Scott Morrison and 2021 Australian of the Year Grace Tame (Image: AAP/Mick Tsikas)

Apart from their compelling, enraging and inspiring speeches at the National Press Club yesterday, Grace Tame and Brittany Higgins have found another way to dominate political debate.

Last week Higgins released a profoundly embarrassing text from Barnaby Joyce savaging the prime minister, after Joyce had denounced the unknown author of another text criticising Scott Morrison. Yesterday Tame revealed an official from a government body — almost certainly the National Australia Day Council — had warned her last year about speaking critically of Morrison.

In both cases, Morrison’s response was pantomime. Joyce was required to perform a humiliating apology and resignation offer — as if the leadership of the Nationals is Morrison’s to give and take — and Morrison generously publicly forgave him in a piece of theatre crafted with News Corp publications in mind.

The response to Tame was for Morrison to claim he knew nothing and for the government to set up an inquiry.

Inquiries are the accountability theatre of the Morrison government — carefully structured, ritualistic, almost kabuki-like set-pieces that always play out the same way at excruciating length, and in which literally nothing ever happens. Nothing is intended to happen — their goal is to prevent action, not enable it. 

Whether it’s the identities of those who knew about the rape of Higgins, or who backgrounded against her partner, or allegations of violence against Alan Tudge, or the “taskforce” to examine aged care deaths, or the investigation of the dodgy sale of land to a Coalition donor, or, now, to find out who rang Tame, the government is always inquiring, and never finding anything out.

That goes hand-in-glove with the fact that Scott Morrison is the most transparency-averse PM in history — a man with a history, dating back to the moment he was sworn in as minister, of doing anything he can and using any excuses he can find to avoid accountability and transparency. A man who has extended the confection of “on-water matters” to everything in government, proffering legal fictions and nonsensical justifications in an attempt to block media scrutiny, freedom of information laws, Senate committee scrutiny, legal basics like open justice, and the work of independent agencies.

Not that all information is kept hidden — instead it is deployed in the interests of the government, and of individuals within it. Morrison knows this well — he was a serial leaker to the media when treasurer, according to Malcolm Turnbull. There were no “on-tax matters” when Morrison was at Treasury; quite the opposite.

Now Morrison finds himself the target of leaking, with a disgruntled cabinet minister leaking an exchange about Morrison to Ten’s Peter van Onselen.

But this is standard stuff — members of a ruling group frequently end up leaking against each other, pursuing their own personal agendas with the help of journalists. However damaging to the government or prime minister of the day, they remain authorised leaks, because they serve the interests of someone powerful.

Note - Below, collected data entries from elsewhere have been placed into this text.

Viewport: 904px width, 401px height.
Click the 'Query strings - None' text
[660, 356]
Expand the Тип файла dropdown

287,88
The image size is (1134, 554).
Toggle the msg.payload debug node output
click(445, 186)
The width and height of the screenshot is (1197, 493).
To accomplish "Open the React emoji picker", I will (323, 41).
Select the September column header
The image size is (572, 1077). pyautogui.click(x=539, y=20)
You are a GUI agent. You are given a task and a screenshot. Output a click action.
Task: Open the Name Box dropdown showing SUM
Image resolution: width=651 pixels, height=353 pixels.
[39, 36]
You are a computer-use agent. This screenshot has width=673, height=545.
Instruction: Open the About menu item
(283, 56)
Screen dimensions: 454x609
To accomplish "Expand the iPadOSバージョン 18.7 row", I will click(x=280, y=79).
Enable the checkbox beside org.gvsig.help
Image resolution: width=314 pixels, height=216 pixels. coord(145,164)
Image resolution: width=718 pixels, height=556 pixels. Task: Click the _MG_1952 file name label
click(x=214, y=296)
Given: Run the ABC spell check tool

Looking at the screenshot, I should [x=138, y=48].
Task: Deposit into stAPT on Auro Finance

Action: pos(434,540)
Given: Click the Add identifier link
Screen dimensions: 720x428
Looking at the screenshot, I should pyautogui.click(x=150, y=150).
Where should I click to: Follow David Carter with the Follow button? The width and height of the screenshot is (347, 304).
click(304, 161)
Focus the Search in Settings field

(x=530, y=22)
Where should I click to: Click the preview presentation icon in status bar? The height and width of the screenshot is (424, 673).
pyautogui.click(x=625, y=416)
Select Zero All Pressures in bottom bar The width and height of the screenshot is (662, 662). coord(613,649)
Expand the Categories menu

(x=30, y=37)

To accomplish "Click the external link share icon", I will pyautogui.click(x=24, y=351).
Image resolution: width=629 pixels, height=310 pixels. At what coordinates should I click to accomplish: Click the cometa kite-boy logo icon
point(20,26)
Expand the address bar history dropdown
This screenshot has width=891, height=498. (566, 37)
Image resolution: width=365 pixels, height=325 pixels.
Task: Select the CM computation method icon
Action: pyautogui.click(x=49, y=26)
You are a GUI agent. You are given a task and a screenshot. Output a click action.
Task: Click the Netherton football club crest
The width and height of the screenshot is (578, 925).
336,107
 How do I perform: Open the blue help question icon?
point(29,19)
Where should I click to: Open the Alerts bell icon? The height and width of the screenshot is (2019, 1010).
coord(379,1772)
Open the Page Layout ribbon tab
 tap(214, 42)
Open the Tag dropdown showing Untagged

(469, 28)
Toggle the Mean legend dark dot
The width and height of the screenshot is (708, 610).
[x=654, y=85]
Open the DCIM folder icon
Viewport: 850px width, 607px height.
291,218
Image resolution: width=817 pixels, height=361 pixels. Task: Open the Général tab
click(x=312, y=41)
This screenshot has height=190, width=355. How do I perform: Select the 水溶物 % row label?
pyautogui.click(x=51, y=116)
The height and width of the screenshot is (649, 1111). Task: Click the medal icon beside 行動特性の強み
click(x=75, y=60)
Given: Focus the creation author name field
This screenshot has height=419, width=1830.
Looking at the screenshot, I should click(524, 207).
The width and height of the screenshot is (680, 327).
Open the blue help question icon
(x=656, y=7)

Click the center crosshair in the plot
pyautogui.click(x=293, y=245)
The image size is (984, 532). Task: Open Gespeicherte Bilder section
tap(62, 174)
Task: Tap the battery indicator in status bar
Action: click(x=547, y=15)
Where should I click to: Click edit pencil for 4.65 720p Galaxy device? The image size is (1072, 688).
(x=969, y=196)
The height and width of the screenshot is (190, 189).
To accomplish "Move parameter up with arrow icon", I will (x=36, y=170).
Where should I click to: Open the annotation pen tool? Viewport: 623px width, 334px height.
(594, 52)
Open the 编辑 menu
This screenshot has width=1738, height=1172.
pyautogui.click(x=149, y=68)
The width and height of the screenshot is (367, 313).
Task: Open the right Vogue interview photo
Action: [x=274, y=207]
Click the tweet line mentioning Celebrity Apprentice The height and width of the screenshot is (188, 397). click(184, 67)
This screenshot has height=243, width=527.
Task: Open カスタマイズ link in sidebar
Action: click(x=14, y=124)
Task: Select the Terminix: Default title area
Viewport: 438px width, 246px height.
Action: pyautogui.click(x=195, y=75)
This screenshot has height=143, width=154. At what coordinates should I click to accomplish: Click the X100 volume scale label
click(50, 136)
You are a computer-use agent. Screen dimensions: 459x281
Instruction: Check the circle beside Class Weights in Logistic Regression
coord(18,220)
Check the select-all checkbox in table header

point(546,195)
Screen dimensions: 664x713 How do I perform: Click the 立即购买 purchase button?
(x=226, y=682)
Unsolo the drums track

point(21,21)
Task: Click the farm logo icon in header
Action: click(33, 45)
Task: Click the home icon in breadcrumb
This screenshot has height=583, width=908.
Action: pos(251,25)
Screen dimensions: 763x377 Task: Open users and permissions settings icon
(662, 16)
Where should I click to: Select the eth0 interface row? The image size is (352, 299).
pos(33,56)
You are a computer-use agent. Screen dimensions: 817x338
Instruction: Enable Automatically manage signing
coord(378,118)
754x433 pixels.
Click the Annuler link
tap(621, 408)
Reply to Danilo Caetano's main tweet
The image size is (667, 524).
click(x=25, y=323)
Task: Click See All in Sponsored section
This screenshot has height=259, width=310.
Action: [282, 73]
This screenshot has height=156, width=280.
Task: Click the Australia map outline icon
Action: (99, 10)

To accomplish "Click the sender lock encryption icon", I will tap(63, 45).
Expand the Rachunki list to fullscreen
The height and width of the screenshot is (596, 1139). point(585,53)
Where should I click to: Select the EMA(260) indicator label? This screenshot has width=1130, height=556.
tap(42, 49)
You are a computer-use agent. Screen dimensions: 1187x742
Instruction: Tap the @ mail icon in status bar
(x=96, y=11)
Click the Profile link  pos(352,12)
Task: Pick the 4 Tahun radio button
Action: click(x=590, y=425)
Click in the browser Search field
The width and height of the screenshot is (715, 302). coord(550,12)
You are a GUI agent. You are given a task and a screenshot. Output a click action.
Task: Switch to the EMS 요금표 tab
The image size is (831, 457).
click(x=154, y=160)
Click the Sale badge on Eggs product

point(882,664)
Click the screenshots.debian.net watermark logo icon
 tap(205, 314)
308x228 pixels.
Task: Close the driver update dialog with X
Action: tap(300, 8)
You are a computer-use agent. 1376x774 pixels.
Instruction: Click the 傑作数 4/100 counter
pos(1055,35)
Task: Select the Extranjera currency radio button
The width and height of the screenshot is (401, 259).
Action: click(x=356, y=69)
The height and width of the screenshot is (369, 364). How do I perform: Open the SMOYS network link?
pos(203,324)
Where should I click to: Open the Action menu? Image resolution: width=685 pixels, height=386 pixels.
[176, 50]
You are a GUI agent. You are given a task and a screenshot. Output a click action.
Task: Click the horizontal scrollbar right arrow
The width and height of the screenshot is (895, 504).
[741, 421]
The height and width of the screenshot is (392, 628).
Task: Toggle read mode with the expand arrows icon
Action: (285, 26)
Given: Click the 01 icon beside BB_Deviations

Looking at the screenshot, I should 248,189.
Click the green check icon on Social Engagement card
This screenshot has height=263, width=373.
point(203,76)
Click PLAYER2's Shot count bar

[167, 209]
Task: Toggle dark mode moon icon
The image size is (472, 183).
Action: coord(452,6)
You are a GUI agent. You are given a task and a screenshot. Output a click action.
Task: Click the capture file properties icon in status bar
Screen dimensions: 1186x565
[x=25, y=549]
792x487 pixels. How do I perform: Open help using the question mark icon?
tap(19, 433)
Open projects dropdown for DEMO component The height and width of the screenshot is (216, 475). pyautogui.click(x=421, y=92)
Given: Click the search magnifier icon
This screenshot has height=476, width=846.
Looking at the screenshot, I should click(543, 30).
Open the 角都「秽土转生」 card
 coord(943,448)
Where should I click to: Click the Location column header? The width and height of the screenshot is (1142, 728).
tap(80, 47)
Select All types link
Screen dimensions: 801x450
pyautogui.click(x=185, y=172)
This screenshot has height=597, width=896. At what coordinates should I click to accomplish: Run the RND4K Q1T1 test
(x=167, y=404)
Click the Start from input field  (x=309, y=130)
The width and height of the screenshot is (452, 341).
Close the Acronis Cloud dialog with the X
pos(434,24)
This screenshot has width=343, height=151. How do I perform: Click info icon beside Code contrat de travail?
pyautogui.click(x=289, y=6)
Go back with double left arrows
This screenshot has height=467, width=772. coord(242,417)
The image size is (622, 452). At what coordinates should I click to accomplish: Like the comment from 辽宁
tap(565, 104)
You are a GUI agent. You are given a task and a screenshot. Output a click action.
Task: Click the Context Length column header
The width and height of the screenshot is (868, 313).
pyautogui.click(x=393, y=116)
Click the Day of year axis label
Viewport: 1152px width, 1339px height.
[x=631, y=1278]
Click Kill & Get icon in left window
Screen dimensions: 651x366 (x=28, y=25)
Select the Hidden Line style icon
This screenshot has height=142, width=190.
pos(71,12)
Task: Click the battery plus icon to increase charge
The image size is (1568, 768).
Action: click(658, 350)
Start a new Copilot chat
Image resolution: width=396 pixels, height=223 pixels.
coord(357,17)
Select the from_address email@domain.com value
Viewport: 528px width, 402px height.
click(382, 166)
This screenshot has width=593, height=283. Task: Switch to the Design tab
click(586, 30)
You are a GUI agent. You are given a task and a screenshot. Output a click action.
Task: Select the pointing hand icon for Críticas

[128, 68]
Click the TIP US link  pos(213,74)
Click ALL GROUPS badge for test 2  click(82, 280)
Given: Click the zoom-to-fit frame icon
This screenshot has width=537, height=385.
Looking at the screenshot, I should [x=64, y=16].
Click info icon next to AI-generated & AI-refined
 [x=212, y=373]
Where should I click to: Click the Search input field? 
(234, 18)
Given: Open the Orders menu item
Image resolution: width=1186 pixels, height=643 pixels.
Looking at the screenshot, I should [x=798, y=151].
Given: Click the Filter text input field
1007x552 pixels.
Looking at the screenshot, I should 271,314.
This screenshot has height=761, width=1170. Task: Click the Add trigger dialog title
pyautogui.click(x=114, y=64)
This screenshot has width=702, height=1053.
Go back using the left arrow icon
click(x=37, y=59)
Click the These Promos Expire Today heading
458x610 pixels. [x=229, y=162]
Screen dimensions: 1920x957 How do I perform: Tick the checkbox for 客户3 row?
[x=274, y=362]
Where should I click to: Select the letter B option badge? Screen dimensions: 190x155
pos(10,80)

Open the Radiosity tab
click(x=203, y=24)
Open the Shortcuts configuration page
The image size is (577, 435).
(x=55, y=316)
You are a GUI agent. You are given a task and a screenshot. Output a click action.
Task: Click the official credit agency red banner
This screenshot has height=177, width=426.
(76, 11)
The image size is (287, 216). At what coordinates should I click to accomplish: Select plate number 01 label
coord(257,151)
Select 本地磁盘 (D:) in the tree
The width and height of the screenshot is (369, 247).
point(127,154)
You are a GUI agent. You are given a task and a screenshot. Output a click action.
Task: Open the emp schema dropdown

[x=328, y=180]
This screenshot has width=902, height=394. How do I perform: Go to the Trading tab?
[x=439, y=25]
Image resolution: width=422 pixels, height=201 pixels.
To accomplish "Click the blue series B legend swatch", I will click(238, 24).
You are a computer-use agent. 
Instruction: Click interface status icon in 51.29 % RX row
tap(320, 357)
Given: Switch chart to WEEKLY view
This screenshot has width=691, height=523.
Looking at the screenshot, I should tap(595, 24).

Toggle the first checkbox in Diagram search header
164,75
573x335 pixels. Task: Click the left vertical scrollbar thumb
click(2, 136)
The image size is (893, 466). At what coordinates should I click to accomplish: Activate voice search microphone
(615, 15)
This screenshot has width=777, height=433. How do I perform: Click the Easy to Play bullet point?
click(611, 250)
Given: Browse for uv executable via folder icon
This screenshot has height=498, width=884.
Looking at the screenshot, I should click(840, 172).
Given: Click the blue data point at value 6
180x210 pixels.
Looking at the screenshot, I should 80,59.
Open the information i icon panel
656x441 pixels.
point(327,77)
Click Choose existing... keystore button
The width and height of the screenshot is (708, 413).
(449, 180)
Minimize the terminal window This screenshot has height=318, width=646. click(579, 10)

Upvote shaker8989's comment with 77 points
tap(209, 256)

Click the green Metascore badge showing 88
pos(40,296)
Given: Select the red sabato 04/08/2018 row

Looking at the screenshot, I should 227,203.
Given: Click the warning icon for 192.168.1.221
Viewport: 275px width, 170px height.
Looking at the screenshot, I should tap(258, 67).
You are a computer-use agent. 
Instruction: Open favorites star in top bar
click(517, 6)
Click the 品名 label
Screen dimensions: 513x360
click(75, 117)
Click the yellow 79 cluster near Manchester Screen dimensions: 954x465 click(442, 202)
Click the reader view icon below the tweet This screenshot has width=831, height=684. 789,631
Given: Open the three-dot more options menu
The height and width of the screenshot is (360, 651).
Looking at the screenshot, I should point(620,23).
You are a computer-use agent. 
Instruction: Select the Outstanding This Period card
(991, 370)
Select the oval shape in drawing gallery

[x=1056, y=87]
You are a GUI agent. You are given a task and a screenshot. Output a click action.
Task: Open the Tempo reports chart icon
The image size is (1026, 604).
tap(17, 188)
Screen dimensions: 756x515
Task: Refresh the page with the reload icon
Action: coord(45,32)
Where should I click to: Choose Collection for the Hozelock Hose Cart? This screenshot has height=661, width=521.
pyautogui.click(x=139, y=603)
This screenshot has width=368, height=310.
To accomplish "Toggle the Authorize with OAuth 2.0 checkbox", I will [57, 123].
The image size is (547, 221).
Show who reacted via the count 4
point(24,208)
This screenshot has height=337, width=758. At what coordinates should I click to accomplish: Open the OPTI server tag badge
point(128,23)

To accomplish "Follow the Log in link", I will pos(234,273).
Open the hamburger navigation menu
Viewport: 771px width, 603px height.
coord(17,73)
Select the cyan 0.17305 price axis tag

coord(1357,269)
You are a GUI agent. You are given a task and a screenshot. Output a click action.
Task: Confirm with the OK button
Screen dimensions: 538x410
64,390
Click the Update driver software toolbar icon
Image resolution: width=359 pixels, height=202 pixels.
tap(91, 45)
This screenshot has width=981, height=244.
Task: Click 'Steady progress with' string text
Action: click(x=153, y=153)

What Grace Tame and Brittany Higgins have done is make unauthorised leaks — leaks that serve the interests of no one in power, but instead expose the system of power to scrutiny. As Tame pointed out in response to the government’s announced “inquiry”, it merely perpetuates the existing system and culture, a piece of accountability theatre serving the powerful. For that matter, Tame’s entire analysis of embedded structures of abuse that she outlined yesterday is far more acute and insightful than most of what the media provides on the subject.

Unauthorised leaks scare governments. They create uncertainty — who will be next? what will be revealed? — and force them to change the way they operate to limit the internal distribution of information (what Julian Assange christened the “secrecy tax”). Careful political planning and election preparations can be thrown completely off course.

If they come from within the public service they can be investigated and prosecuted. If they come from a rogue member of a political party they can be bought off. But if they come from outside the political system, there’s very little that can be done.

The more unauthorised leaks, the more Scott Morrison’s code of omerta is breached, the more we’ll see how power really operates. All the inquiries in the world won’t stop it.